Let us make a formal comparison of SQL and NoSQL databases (
Table 3), and also indicate the types of data that should be taken into account when processing computer network traffic (
Table 4).
The approach to using NoSQL databases has arisen as a result of the fact that classical relational databases are ill-suited to the huge and rapidly growing volume of information that needs to be processed by computer systems, which presents a serious engineering challenge. However, a way out of this situation was found by creating databases that run on several machines in a distributed environment and do not depend much on the type of information being processed.
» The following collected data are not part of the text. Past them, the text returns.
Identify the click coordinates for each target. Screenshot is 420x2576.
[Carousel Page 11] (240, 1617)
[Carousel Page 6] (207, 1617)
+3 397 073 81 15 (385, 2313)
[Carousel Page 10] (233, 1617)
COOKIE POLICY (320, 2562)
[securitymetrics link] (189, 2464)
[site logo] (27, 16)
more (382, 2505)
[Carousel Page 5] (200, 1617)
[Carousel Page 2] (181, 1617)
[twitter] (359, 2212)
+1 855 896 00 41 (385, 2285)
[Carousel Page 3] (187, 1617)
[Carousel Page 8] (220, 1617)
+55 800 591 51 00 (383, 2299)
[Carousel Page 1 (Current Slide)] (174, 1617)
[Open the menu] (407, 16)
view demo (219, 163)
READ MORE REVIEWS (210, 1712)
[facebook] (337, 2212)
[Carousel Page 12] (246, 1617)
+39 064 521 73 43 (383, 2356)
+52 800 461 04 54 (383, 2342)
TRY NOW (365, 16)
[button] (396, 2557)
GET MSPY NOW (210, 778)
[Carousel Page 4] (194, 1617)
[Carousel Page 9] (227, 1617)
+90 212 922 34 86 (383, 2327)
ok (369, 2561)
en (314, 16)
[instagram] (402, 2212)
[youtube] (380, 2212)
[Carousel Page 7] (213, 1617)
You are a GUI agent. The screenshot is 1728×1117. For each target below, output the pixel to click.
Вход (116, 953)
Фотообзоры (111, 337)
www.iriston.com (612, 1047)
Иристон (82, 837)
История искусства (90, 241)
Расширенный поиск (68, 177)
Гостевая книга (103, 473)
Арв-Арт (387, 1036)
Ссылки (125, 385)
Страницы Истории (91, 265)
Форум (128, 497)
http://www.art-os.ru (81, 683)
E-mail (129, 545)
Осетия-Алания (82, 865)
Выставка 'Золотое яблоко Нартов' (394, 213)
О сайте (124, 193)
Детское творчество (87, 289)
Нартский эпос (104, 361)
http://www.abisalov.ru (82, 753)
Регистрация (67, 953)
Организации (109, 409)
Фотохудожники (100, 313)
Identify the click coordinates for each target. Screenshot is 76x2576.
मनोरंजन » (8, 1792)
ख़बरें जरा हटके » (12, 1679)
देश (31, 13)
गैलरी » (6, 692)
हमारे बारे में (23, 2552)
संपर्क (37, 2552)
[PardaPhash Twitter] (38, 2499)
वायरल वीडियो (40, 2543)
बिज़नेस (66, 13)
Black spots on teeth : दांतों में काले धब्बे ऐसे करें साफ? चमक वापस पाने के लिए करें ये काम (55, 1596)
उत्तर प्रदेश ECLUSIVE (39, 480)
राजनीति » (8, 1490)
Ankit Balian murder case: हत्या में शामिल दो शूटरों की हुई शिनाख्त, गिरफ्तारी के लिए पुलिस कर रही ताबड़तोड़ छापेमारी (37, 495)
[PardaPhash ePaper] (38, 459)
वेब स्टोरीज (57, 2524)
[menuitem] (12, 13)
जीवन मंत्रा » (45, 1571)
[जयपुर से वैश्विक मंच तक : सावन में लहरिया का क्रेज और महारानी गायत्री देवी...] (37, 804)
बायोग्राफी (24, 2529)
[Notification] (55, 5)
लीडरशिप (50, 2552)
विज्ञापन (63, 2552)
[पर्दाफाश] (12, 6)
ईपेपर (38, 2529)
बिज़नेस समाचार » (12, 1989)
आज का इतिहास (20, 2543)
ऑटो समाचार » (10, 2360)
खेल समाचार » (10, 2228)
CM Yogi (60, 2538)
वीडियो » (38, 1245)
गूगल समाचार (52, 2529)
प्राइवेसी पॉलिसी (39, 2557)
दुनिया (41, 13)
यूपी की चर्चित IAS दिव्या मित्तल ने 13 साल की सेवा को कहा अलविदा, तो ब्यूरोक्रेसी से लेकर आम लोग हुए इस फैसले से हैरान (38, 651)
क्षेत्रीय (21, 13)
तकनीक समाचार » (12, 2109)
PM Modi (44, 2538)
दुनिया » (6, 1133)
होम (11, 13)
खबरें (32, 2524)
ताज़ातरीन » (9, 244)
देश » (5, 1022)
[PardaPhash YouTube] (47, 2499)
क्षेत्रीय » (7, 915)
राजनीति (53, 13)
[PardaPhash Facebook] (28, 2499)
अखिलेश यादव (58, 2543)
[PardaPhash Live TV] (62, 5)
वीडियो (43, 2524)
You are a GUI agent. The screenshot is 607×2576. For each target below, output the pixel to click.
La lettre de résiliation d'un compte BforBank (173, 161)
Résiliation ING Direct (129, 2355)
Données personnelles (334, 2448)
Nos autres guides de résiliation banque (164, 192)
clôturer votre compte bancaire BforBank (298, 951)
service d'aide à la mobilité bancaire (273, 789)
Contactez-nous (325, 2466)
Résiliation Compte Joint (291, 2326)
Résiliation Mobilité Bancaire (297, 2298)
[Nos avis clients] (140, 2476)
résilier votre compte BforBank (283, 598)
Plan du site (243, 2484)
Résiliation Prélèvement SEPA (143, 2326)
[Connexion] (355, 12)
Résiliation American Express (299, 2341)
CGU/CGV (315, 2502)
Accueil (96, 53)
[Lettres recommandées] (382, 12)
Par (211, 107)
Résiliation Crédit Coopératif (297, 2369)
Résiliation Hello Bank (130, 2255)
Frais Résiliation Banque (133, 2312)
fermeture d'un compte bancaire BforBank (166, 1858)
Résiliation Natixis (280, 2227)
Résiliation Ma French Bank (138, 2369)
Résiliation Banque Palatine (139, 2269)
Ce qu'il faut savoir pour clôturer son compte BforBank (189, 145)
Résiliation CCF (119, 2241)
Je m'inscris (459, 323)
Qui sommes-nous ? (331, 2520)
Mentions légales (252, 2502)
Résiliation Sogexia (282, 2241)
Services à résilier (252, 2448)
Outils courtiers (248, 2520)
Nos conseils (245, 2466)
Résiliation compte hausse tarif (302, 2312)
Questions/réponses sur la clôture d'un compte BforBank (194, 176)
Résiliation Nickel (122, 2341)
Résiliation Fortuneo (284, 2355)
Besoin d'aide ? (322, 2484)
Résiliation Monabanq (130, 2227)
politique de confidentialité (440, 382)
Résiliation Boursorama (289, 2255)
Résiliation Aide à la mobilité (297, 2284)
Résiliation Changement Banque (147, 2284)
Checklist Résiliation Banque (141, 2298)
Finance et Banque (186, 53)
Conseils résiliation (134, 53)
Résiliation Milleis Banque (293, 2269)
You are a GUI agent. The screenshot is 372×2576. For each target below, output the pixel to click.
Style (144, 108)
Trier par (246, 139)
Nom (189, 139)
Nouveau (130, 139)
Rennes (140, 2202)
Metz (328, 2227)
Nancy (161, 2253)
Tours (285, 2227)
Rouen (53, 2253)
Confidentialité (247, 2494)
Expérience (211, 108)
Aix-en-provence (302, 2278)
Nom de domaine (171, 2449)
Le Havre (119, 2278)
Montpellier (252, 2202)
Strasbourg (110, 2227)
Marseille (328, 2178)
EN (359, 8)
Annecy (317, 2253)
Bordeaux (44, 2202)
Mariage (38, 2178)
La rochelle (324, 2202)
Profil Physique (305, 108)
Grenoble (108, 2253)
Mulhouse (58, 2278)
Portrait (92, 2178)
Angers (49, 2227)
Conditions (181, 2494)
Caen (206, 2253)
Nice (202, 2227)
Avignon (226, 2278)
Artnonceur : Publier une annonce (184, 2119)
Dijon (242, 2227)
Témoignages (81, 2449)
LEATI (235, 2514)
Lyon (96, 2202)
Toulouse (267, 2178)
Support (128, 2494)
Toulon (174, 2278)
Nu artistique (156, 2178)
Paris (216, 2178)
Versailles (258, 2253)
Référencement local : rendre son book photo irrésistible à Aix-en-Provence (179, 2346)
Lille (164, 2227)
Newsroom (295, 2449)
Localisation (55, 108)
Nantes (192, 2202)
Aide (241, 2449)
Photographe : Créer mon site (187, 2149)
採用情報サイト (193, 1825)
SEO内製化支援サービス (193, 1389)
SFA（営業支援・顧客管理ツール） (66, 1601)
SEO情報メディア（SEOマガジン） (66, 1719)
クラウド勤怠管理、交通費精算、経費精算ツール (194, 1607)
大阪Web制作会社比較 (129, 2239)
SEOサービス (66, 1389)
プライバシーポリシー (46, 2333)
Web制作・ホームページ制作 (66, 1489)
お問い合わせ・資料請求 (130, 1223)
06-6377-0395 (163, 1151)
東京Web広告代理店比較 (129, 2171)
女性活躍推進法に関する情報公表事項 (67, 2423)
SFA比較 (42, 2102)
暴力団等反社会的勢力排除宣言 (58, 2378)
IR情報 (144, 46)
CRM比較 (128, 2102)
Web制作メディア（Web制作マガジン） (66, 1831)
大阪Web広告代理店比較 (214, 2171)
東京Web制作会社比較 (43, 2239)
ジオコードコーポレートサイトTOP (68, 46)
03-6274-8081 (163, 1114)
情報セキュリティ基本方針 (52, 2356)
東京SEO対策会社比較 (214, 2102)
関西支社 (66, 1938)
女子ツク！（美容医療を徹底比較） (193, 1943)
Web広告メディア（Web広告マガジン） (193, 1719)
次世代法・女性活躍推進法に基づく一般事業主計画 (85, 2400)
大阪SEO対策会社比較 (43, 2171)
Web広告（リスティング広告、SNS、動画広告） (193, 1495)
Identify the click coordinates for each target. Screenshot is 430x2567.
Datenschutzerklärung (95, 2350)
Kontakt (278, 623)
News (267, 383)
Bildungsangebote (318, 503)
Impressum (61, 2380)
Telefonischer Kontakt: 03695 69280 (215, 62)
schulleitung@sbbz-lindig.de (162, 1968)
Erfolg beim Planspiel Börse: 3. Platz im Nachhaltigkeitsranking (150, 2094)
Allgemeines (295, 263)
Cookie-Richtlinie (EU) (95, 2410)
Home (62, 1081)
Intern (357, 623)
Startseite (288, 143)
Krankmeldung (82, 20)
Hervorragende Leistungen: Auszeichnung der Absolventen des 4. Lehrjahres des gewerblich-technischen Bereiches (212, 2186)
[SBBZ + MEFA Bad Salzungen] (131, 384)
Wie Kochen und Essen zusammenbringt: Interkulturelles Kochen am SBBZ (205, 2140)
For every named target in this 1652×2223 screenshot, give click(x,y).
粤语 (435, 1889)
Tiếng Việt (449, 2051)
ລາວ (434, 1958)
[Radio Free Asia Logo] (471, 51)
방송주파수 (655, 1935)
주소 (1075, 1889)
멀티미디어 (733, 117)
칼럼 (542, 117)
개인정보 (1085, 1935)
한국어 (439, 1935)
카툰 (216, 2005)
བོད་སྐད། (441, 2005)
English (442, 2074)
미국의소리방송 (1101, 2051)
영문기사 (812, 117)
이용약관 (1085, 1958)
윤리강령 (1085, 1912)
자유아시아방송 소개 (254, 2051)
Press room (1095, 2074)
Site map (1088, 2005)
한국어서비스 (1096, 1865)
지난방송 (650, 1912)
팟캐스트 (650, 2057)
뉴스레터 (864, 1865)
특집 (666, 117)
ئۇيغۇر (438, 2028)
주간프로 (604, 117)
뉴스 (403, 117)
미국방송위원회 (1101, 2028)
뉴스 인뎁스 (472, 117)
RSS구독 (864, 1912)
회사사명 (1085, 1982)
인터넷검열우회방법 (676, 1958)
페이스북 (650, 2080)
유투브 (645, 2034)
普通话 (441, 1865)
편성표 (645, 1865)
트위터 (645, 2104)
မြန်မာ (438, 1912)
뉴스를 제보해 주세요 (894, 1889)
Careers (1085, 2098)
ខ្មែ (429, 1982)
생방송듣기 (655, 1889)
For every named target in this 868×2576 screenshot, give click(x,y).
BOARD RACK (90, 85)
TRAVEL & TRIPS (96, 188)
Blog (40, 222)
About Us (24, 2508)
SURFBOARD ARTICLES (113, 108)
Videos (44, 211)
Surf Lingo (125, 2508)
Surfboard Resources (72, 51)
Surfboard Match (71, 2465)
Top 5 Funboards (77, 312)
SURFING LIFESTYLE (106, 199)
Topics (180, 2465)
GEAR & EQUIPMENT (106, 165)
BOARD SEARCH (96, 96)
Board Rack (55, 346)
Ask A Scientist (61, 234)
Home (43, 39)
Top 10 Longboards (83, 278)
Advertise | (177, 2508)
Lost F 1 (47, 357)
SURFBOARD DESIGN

There are several types of basic NoSQL databases, depending on the task being performed [
38]: key-value, column, document-oriented, and graph.
The data model is represented as a collection of key-value pairs, but not combined into documents. It provides fast data lookups, but lacks a clear schema, providing a distributed hash table that allows data to be written to a specific key and read back using that key. Such databases are easily scalable and have the lowest search latency.
In column database individual data is stored in cells grouped into columns that are logically structured into families and can consist of an almost unlimited number of columns created during program execution or schema definition. Reading and writing is done using columns, not rows. They also differ from the usual ones, for each column from the table a separate file is created containing data from the column. This structure allows you to aggregate data and execute certain queries more efficiently than in an ordinary database.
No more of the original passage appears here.